### DESCRIPTION OF THE TASK
From the line containing "The height and width of the screenshot is (419, 744)." to the line containing "This screenshot has width=1456, height=819." in the entries below, reproduce every line exactly, ends included. Nothing else belongs in the copy, and no pictures.

### STUDY MATERIAL

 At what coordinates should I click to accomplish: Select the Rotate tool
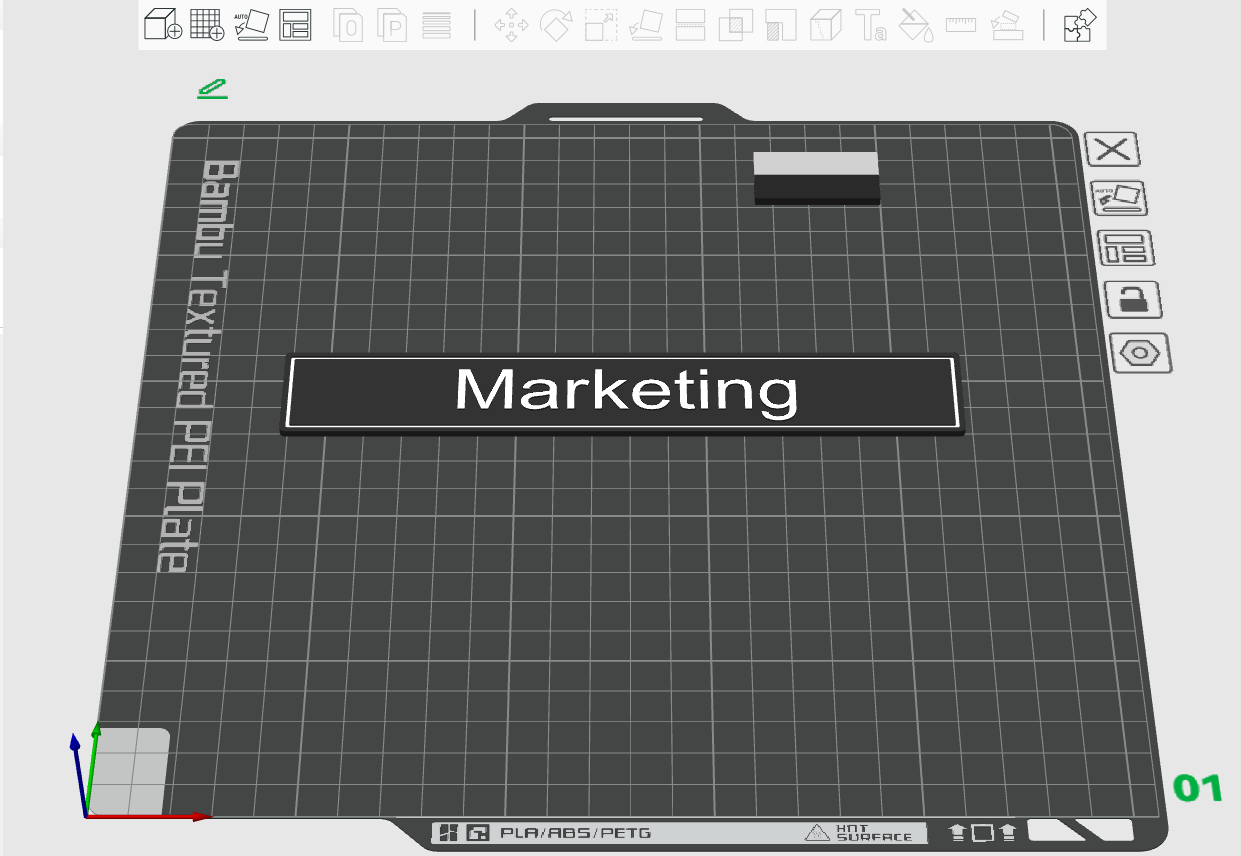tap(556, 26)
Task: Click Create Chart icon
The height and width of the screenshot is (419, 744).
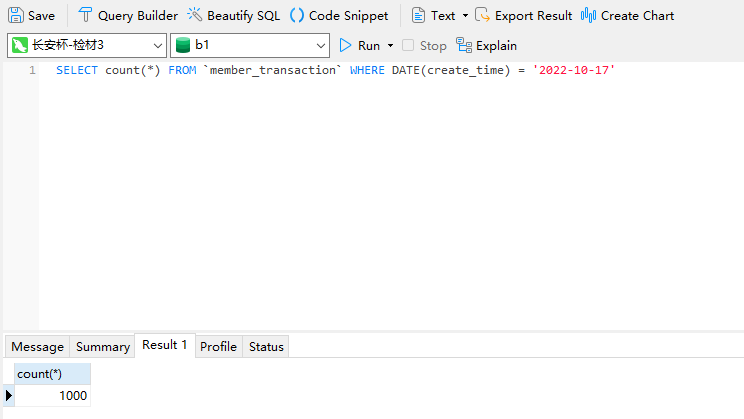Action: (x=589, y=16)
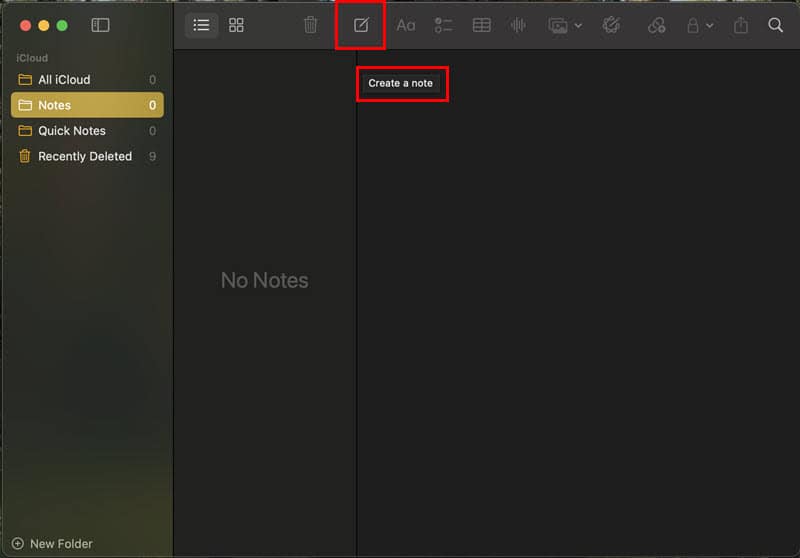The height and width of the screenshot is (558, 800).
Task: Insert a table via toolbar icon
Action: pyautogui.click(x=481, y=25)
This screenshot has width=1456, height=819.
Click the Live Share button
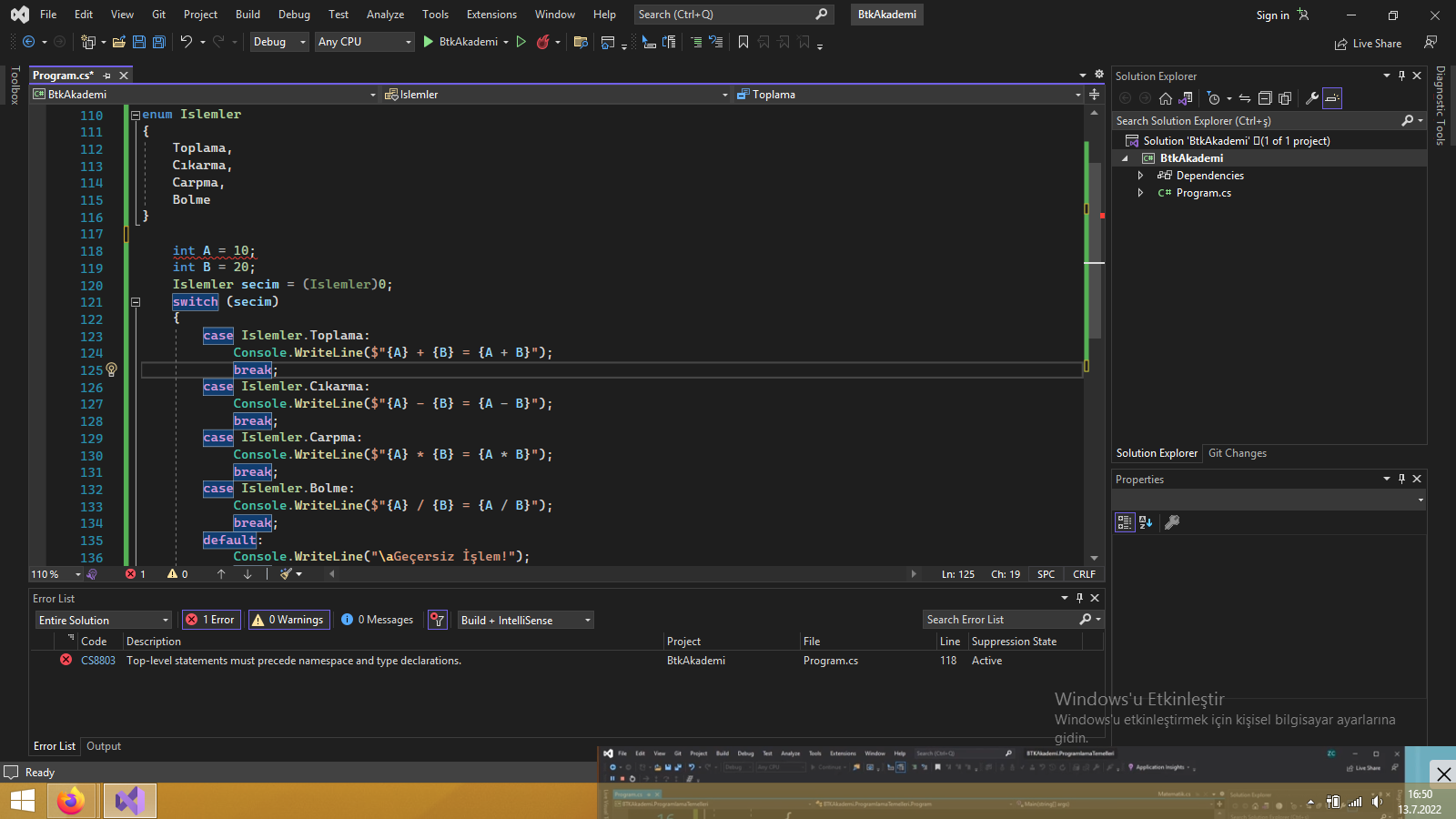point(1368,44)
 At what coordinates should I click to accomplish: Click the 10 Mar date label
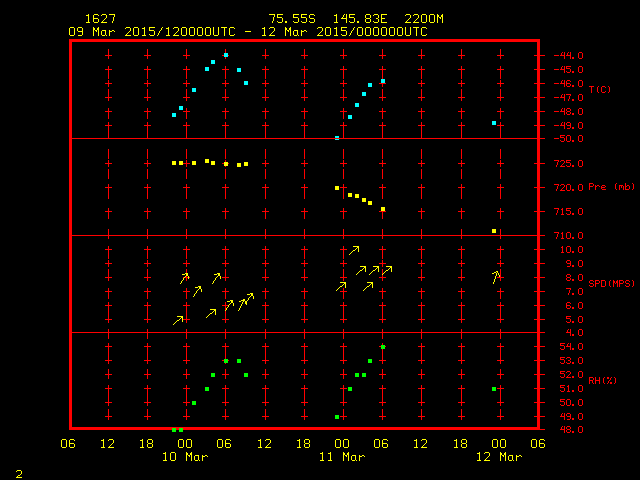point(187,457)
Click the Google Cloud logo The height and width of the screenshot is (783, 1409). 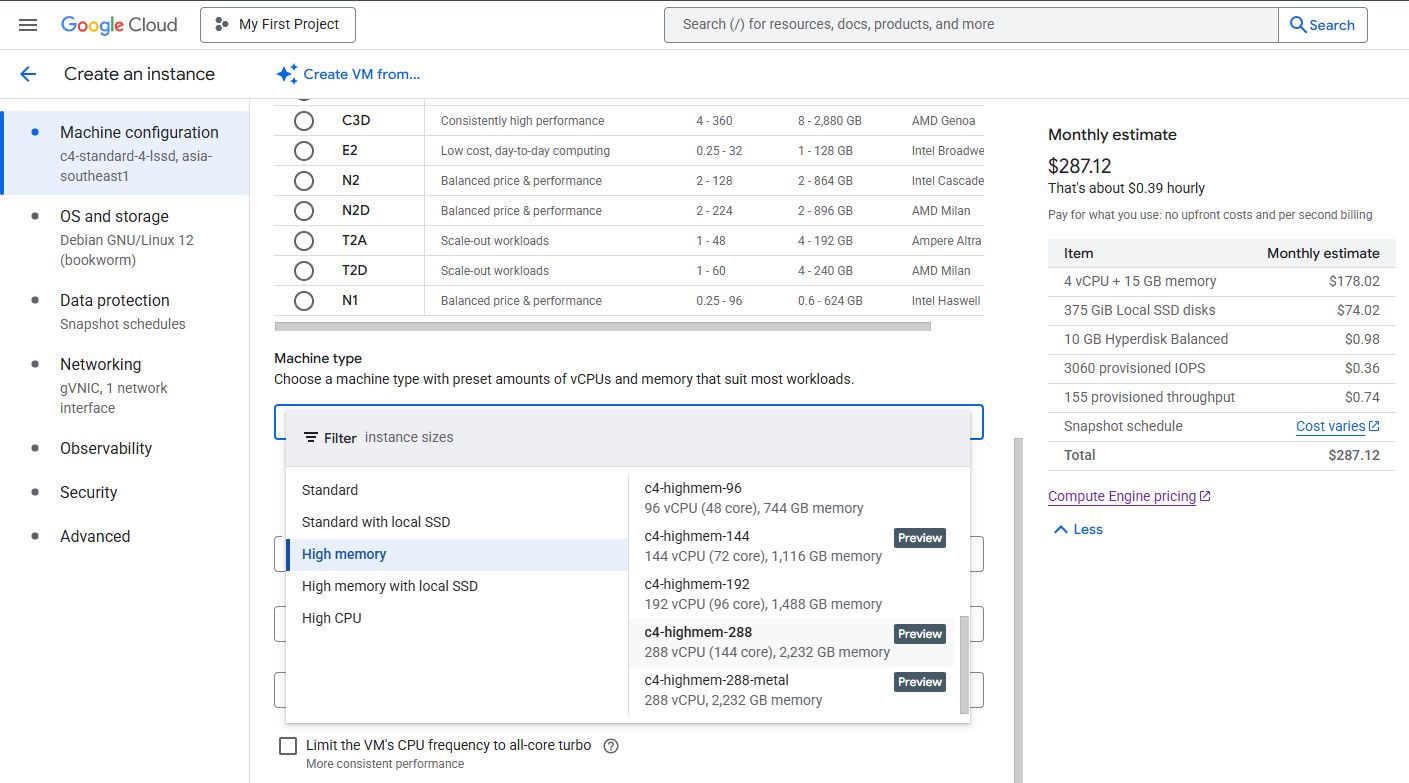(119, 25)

### ANSWER BOX
The height and width of the screenshot is (419, 744).
Action: (x=589, y=16)
The height and width of the screenshot is (558, 800).
Task: Insert a table via toolbar icon
Action: pyautogui.click(x=481, y=25)
This screenshot has width=1456, height=819.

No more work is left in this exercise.